Constance: It was all a dream

June 10, 2015

constance

Imagine you are asleep and in that sleep, you have a dream. The dream takes place most likely in space and it feels all jumbled, yet makes total sense in the same moment. This is what it feels like to listen to Quebec mastermind Guillaume Guilbault and his band Constance. Their latest EP One will leave you floating on a cloud in the land of space-like dreams, and you will never want to come down.

As I continue to replay the instrument-packed four-track EP over and over again, I realize that One puts its listeners in such a trance that it’s as if it is impossible to stop pressing repeat. The first song “Trinity, NL” opens into a mystic trance accomplished through space-like synthetic beats, acoustic guitar and the awe-inspiring hand saw. Harmonica adds another layer to the intro; after Guilbault’s voice enters, the piano quickly follows up. Soon enough, the cello and soft drums round out the instrumentation. “Trinity, NL” is clearly instrument-driven, allowing many of the instruments to shine with their own solos. Yet Guilbault uses his voice as yet another part of the instrumentation. His voice adds to the mystic feel via its calming effects, similar to the way Bon Iver uses his soothing voice. At the end of the track, many of the instruments drop off–only Guilbault’s voice, the cello, and hand-saw are left to gently close out the song.

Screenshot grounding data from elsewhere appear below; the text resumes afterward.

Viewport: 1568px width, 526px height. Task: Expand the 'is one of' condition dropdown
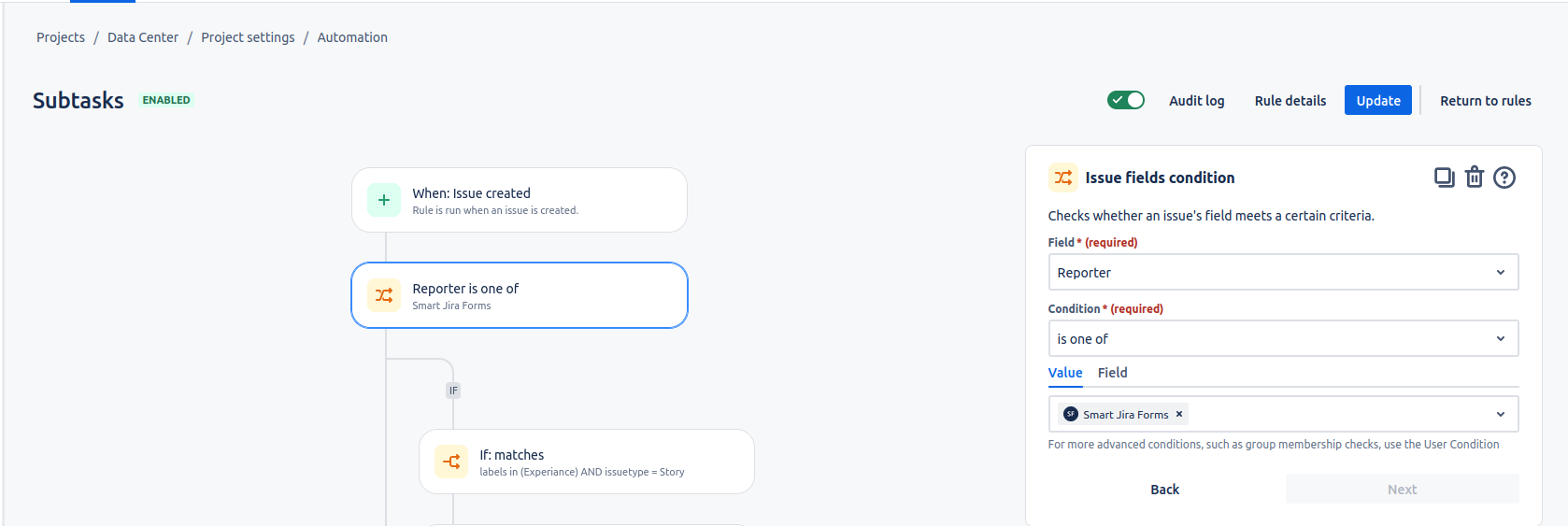coord(1282,339)
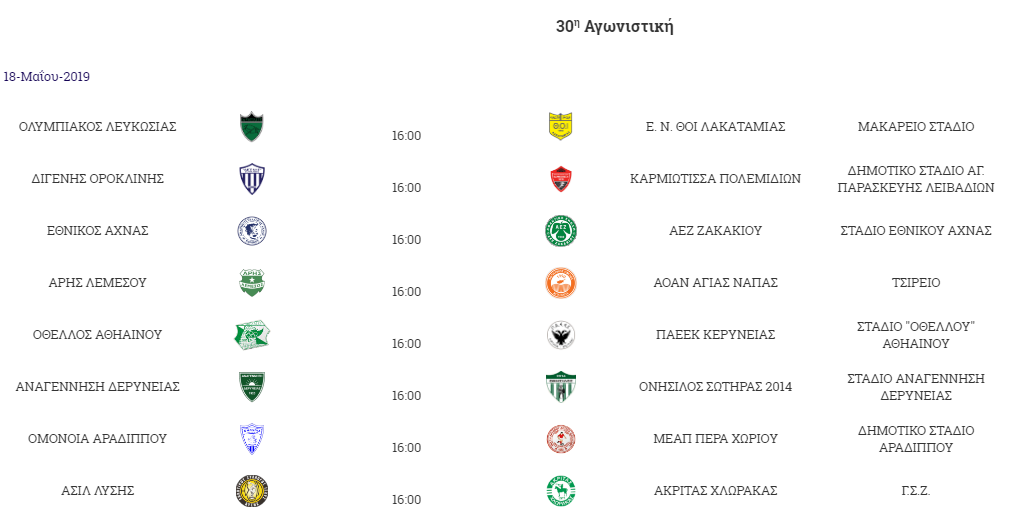Click the Ονήσιλος Σωτήρας 2014 striped crest
1030x527 pixels.
[x=560, y=387]
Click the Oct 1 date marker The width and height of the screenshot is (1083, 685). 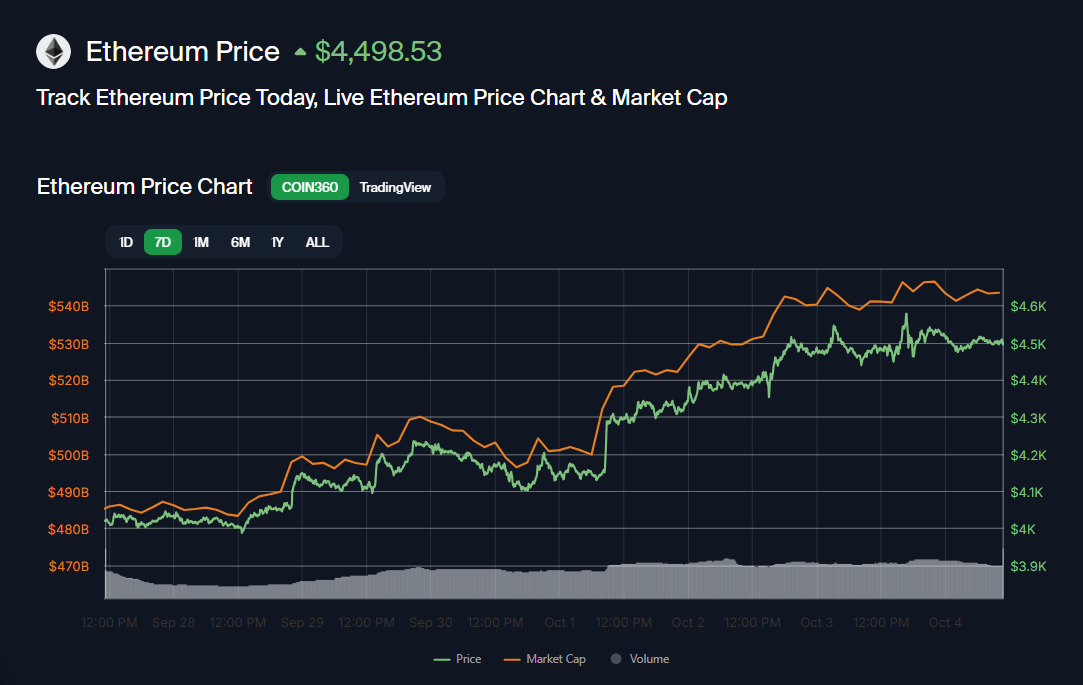pos(559,622)
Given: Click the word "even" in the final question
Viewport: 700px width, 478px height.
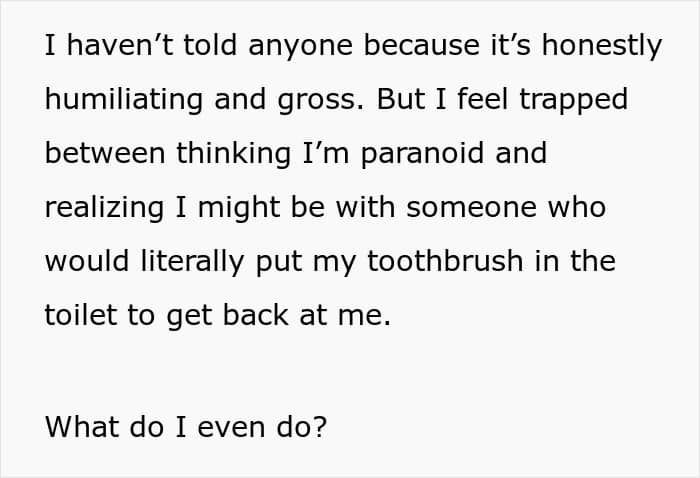Looking at the screenshot, I should point(231,428).
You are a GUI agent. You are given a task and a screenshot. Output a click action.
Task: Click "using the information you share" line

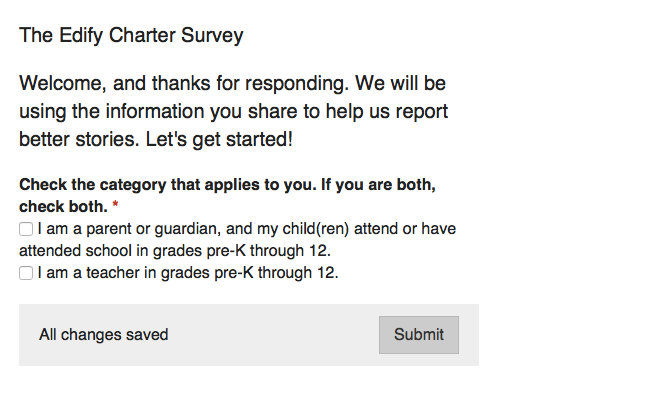pos(233,110)
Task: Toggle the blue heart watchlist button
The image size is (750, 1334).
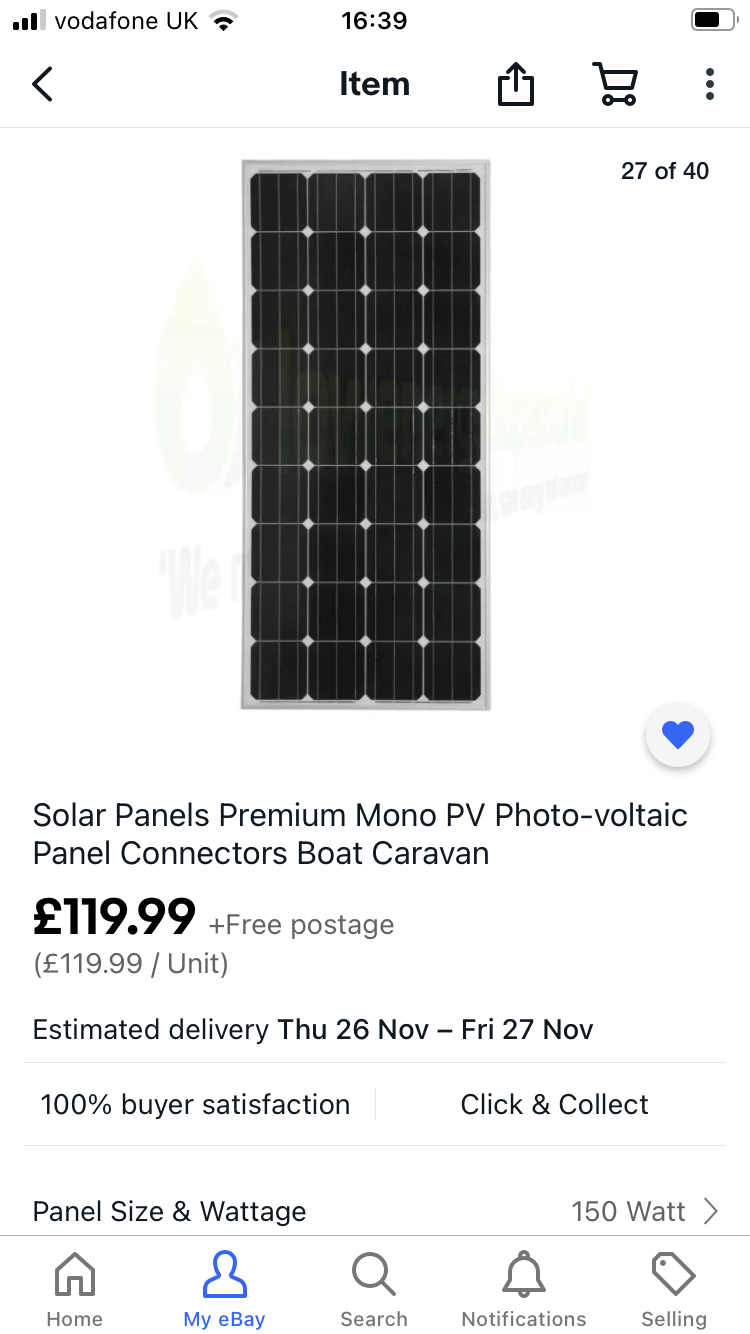Action: [678, 736]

“Chambre Noir” continues on with the dreamy feel, with the addition of French lyrics. Although less complex than the previous song, a driving percussive beat along with gentle guitar strumming and appearances from the hand-saw make up the meat of this track. What this track lacks in number of instruments, it makes up in beautiful French words. Although not every listener may understand the lyrics (myself included), they certainly add to the surreal nature of the EP. I mean, what woman doesn’t want a man singing french words to her on top of beautiful instrumentation? Only the stuff of dreams.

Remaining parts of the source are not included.